Question 9.1: Solve the equation of motion for the free particle in one di......

Since H = p²/2m, the Hamilton-Jacobi equation takes the form

\frac{1}{2m}\left(\frac{\partial S}{\partial q}\right)^{2} + \frac{\partial S}{\partial t}=0.  (9.18)

A complete integral of this equation can be obtained by separation of variables in the form of a sum:

S = W(q) + T(t) . (9.19)

Inserting S of this form into (9.18) yields

\frac{1}{2m}\left(\frac{dW}{dq}\right)^{2}=-\frac{dT}{dt}.   (9.20)

If we fix t and vary q the left-hand side of (9.20) should vary. However, it cannot vary because it is equal to the right-hand side, which remains fixed. Therefore, both sides of (9.20) are equal to the same positive constant we denote by α. Thus, we are left with the two ordinary differential equations

\frac{dW}{dq}= \sqrt{2m \alpha } , -\frac{dT}{dt}= \alpha ,   (9.21)

whence

S(q, α, t) =\sqrt{2m \alpha }q-\alpha t,  (9.22)

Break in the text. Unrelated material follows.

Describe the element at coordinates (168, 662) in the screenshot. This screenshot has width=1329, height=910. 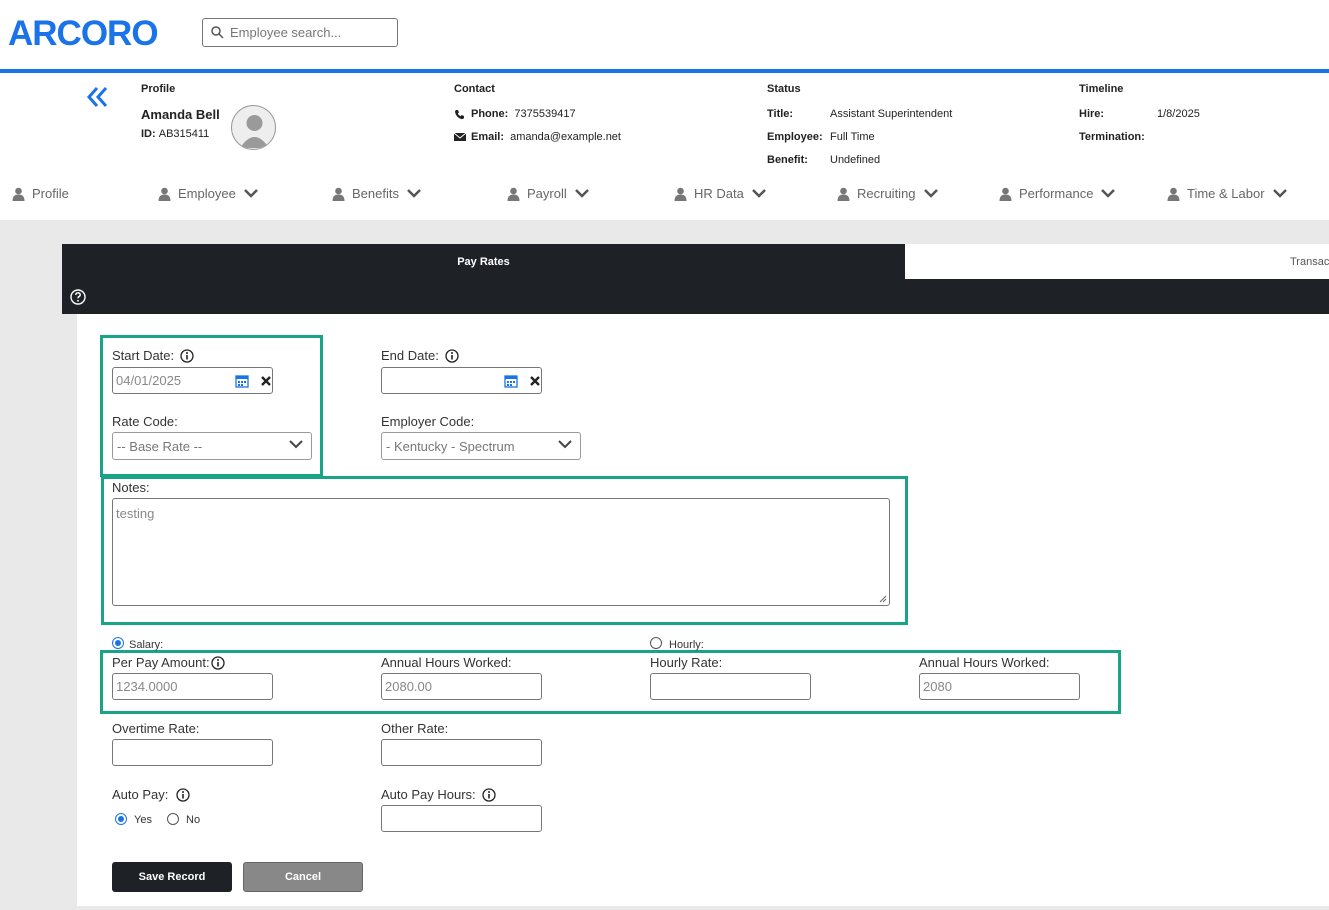
I see `per-pay-amount-label: Per Pay Amount:` at that location.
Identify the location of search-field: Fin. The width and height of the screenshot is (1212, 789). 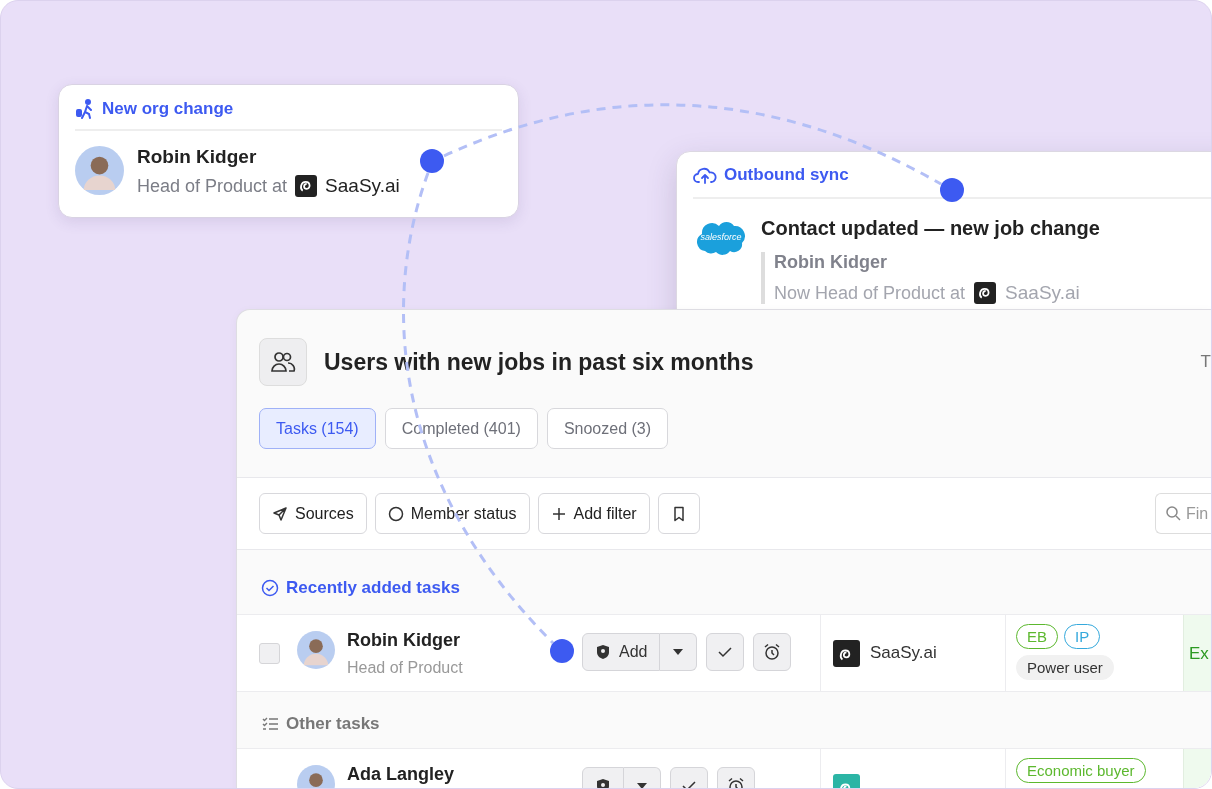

where we have abandoned merely additive constants of integration. The solution of the equation of motion for q is obtained from

\beta= \frac{\partial S}{\partial \alpha}= \sqrt{\frac{m}{2 \alpha}}q-t,   (9.23)

and from

p =\frac{\partial S}{\partial q}=\sqrt{2m \alpha }= constant =p_{0}. (9.24)

Therefore,

q = \sqrt{\frac{2\alpha}{m}}\beta+ \sqrt{\frac{2\alpha}{m}}t \equiv q_{0}+\frac{p_{0}}{m}t ,   (9.25)

which is the elementary solution to the free particle problem.